Sure, we’re up in the mountains, but there had been no indication in town that the air was in any way assuming hurricane proportions. When the door of the taxi just about blew off upon my exit at the yard, it came as a complete surprise. I stood outside the barn, and it felt like the wind was coming from all four directions, relentlessly.

No way was I taking Rebel in this. I opted for Delilah. We had a perfectly good lesson, she was full of go, and I sat her bockity canter without too much trouble.

I got off, got home, and realised that I had been slightly… bored?

Just gotta have that thing to fight, hey, Sue? Just gotta feel like you’ve had a hard time and and knocked it on the head? Gotta get the feeling that people are looking at you and going, ‘Wow, she really saw that through’? Gotta make life difficult for yourself, so that you feel like you’ve accomplished something, that you’re good at it, never mind that it may have caused you distress, or maybe even put you in danger?

I call to mind several jobs that I should have left much earlier that I did, because I had something to prove. Of several relationships, including [indeed!] a marriage that may have been better left well before things had gone down to the wire. I examine these events, and without too much self-berating and some distance, I can see that I kept myself doing things that weren’t good for me out of… pride?

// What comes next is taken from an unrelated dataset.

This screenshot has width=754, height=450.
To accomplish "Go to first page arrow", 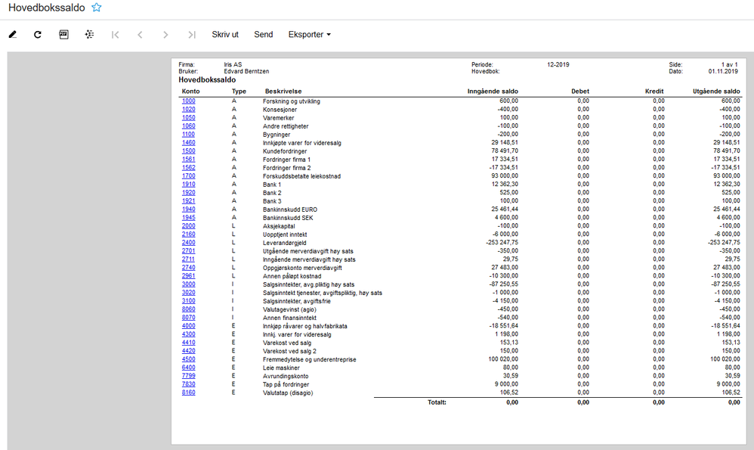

Oh, dear, boredom and pride. The latter is a deadly sin, and the former ought to be, too. Both get me into trouble all the time. I’m getting better now, and yes, it’s down in a large part to the horses, to the discipline of horseriding, to the symbiosis of horse and rider, to the give-and-take of the work of it. I don’t want to continue to sabotage myself in any area of my life, and lately, it has seemed that I was on that track with my horsewomanship.

If Rebel was a human man, oh lordy, he’d be the one I’d once be apt to chase, to try to change, try to get to do things my way — ha! As if I haven’t been doing that already! In an actual arena, not the metaphorical arena of personal relationship. I made a promise to myself, as regards that metaphorical arena, that I’ve been keeping: no more chasing, no more controlling, no more fighting a losing battle.

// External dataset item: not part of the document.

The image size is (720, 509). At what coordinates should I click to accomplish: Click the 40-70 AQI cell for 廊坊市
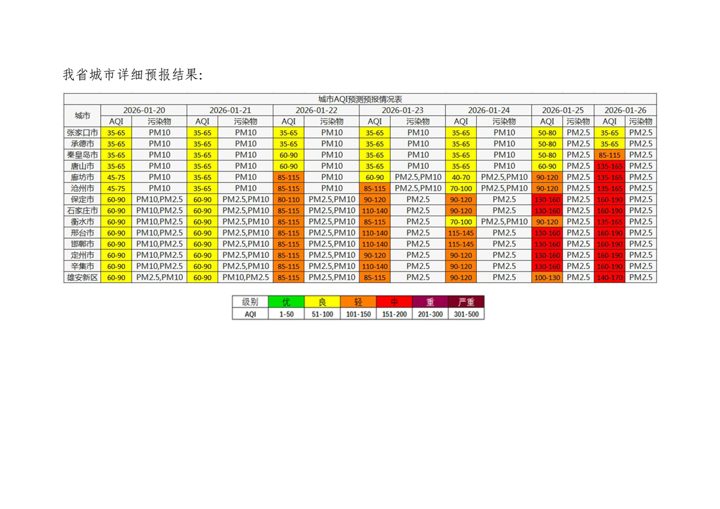tap(461, 177)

I’m applying it to the horses now. I had Amigo again today and he is just gorgeous. Mild-mannered, detached enough to keep his own space when he wants it, affectionate in spades when we’re in accord. He listens. He’s willing. He’s got boundaries [boy, he lets me know when he doesn’t like my canter aid!] and he rewards gentleness with attention and response. These are the kinds of relationships that I cultivate now, and it’s truly being reflected back to me, through the medium of an animal that lets you know, in no uncertain terms, how he’s feeling, even if he can’t speak English.

The lessons aren’t only in flatwork, it would seem.